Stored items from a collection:
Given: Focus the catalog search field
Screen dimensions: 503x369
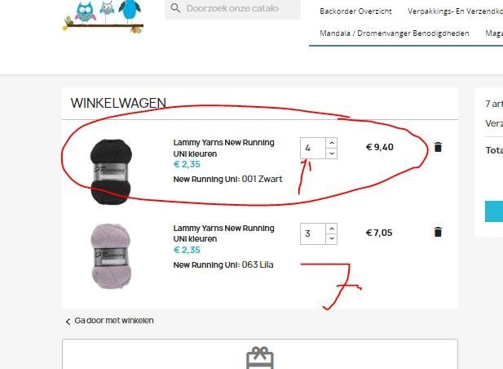Looking at the screenshot, I should coord(232,8).
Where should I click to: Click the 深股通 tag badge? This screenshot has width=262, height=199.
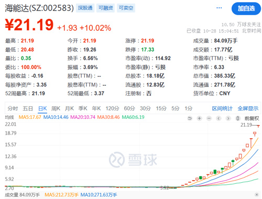tap(85, 8)
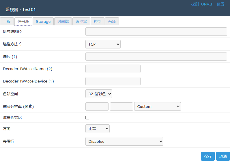
Task: Expand the 去隔行 dropdown showing Disabled
Action: point(124,141)
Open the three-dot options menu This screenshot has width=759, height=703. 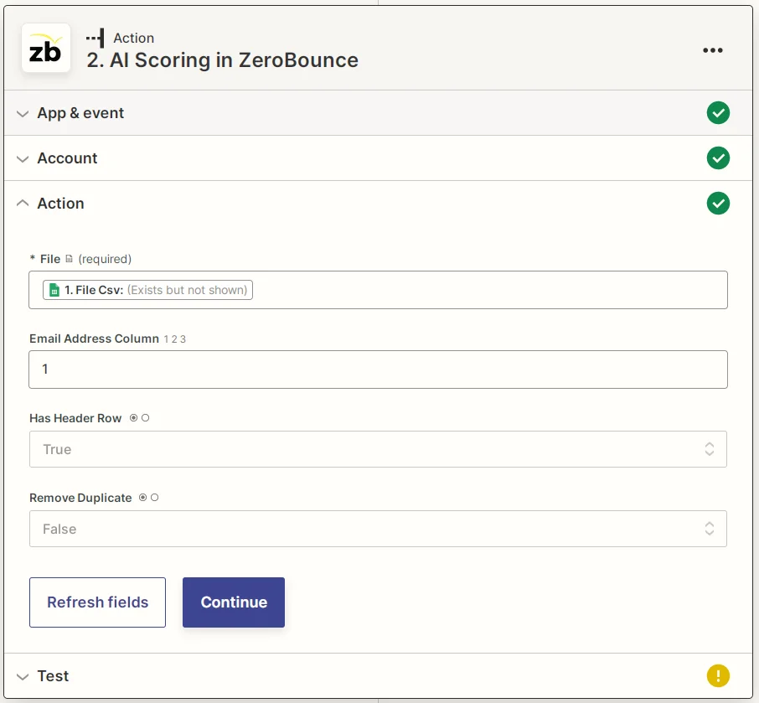click(713, 50)
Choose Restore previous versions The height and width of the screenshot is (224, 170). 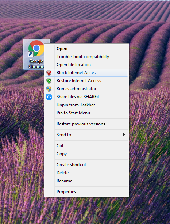[x=86, y=124]
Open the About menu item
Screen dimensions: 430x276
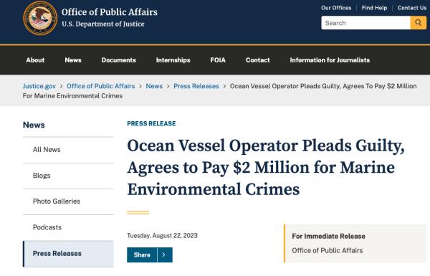pyautogui.click(x=35, y=60)
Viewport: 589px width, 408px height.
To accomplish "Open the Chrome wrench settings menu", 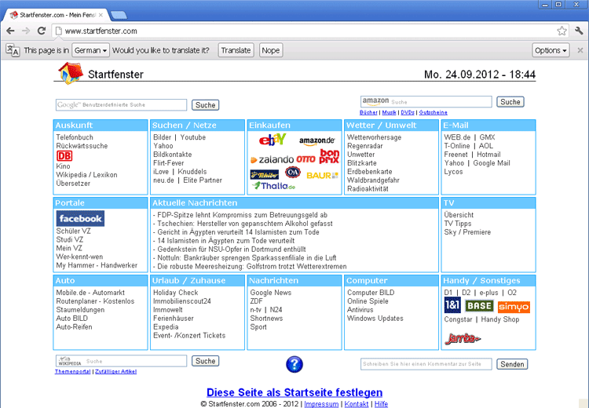I will point(579,31).
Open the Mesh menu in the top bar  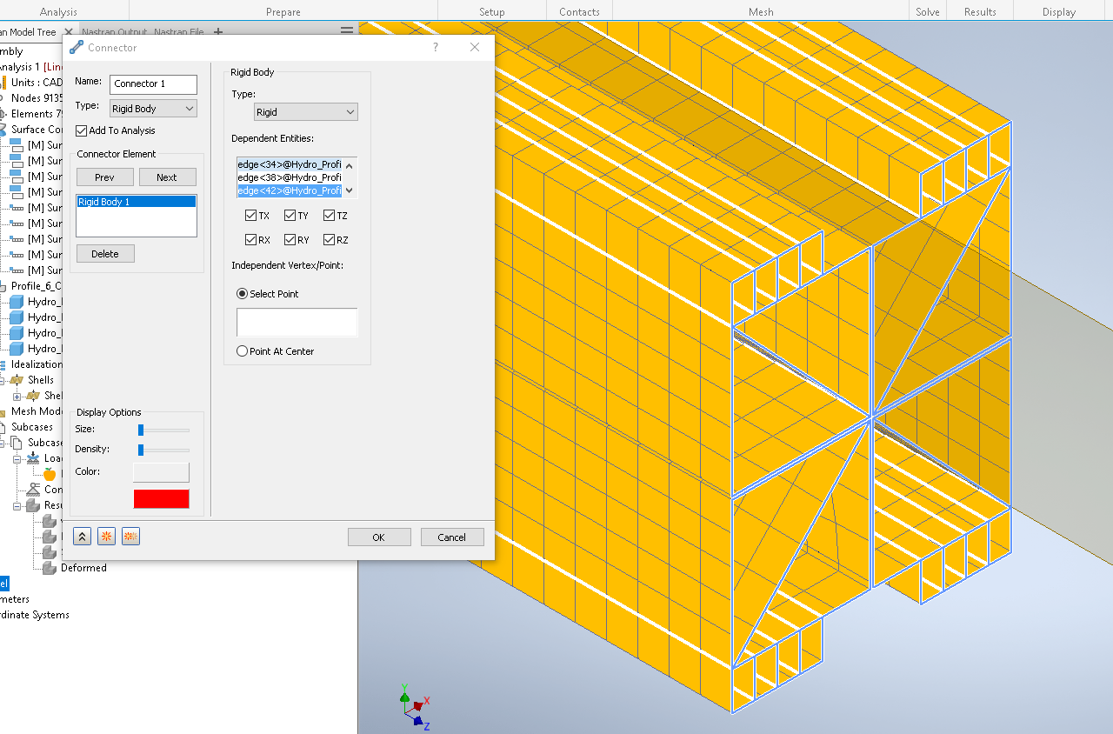pyautogui.click(x=761, y=11)
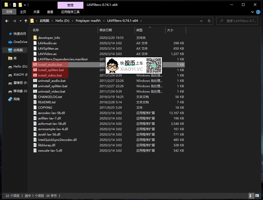This screenshot has width=263, height=200.
Task: Open the recent locations dropdown arrow
Action: click(x=20, y=21)
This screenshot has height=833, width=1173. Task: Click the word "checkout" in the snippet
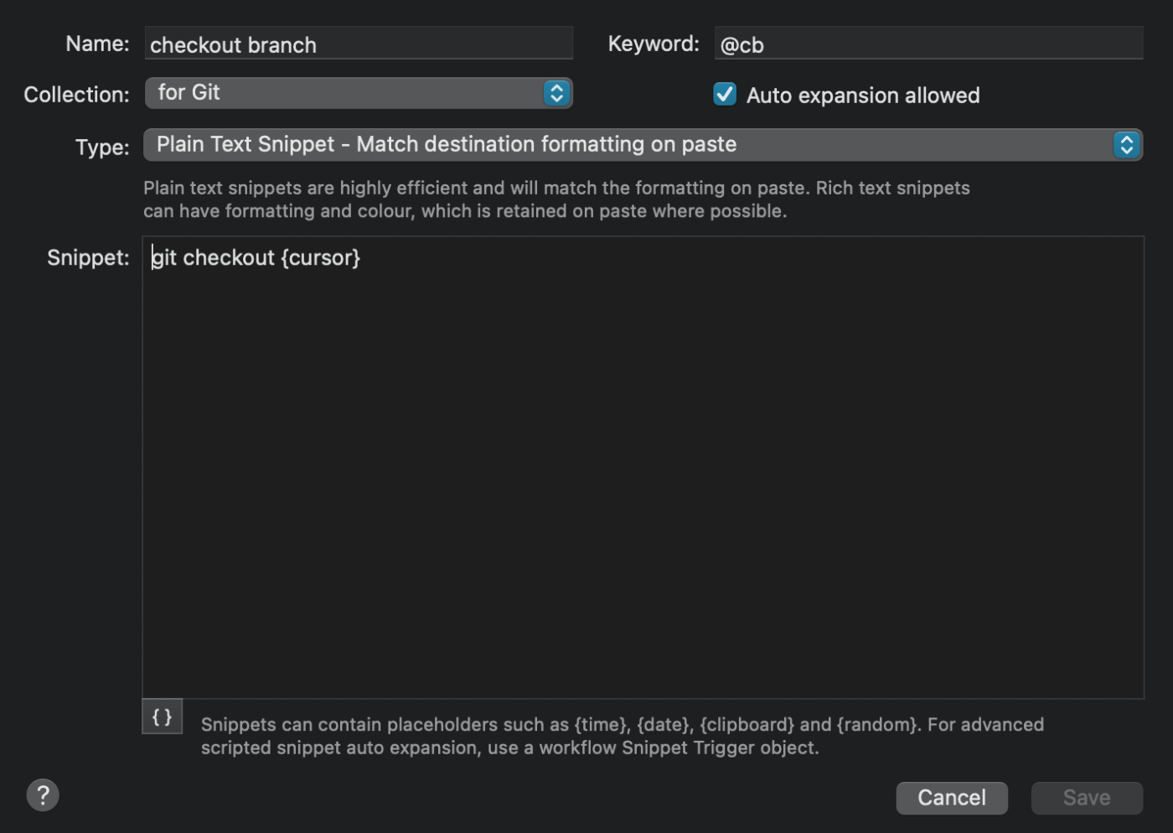pos(229,257)
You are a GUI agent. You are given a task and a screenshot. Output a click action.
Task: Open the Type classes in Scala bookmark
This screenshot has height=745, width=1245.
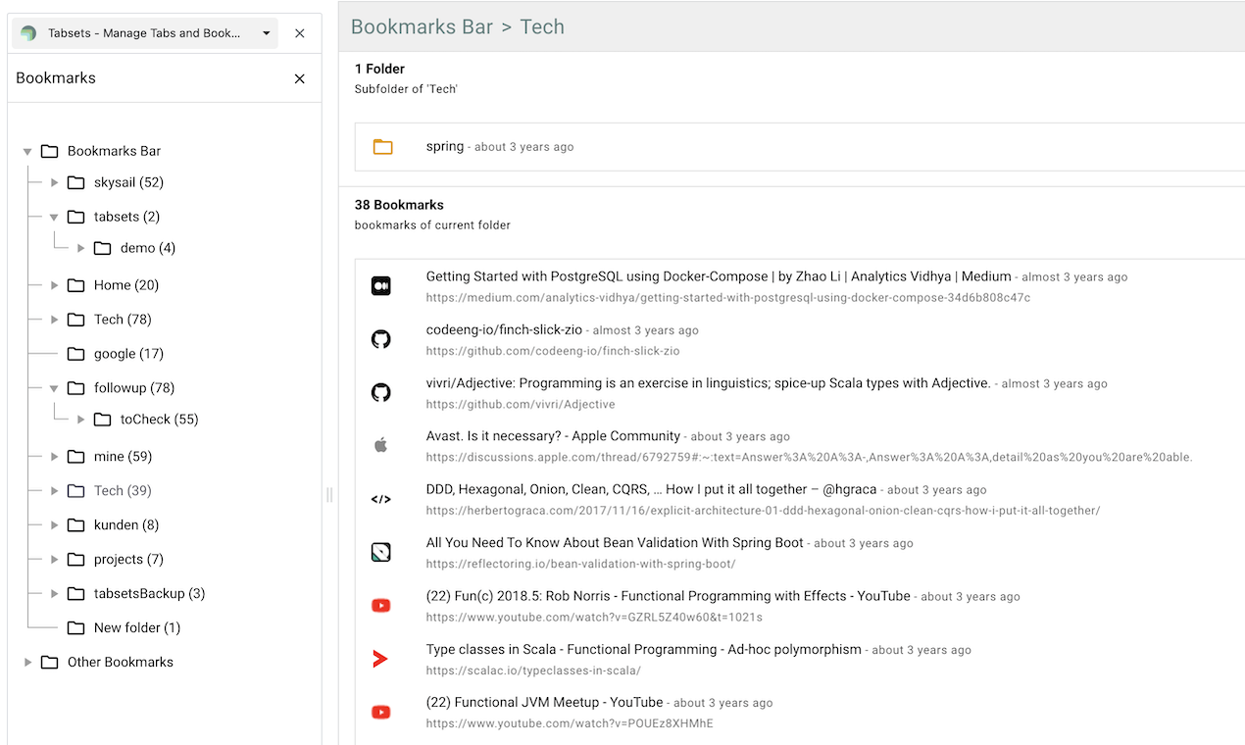(643, 649)
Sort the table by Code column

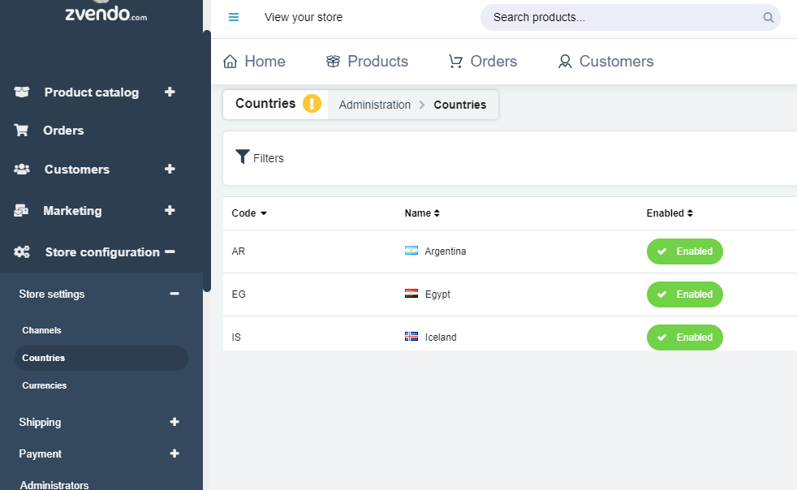pyautogui.click(x=249, y=213)
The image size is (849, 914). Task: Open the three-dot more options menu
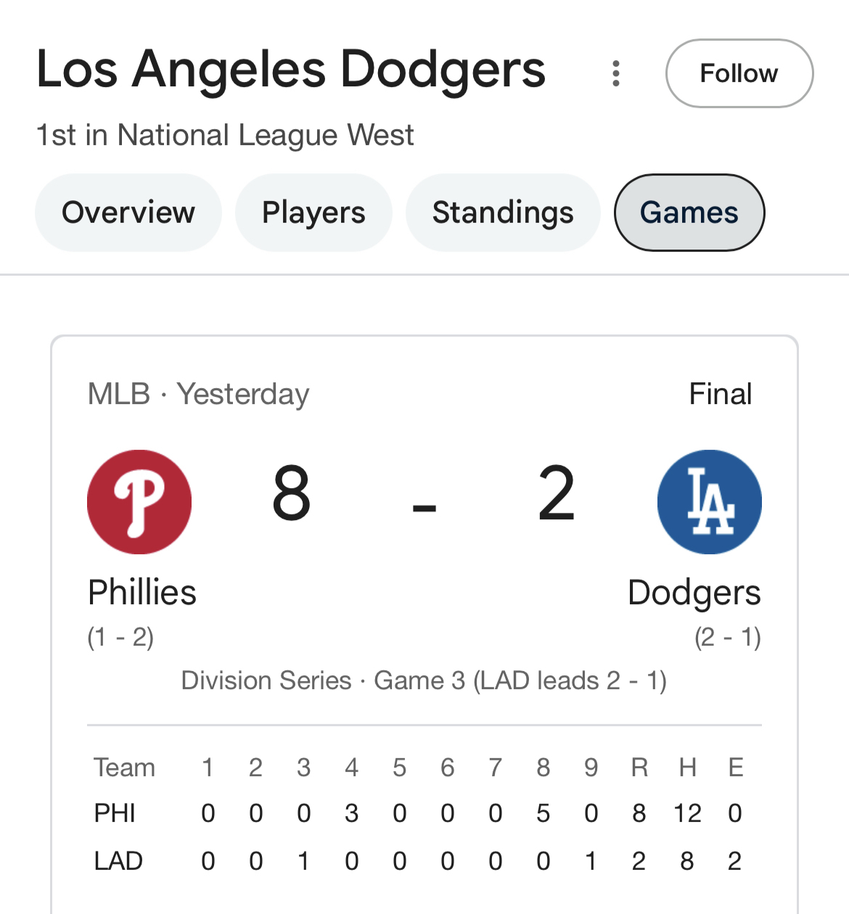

▶ **Aim**
Reproduce every line from the one containing "You are a GUI" through the end of the items, inclusive, leaving the pictures out of your answer.

▶ **Reply to the exercise**
You are a GUI agent. You are given a task and a screenshot. Output a click action.
Task: Open the Type classes in Scala bookmark
This screenshot has height=745, width=1245.
(643, 649)
Sort the table by Code column

pyautogui.click(x=249, y=213)
The image size is (849, 914). Task: Open the three-dot more options menu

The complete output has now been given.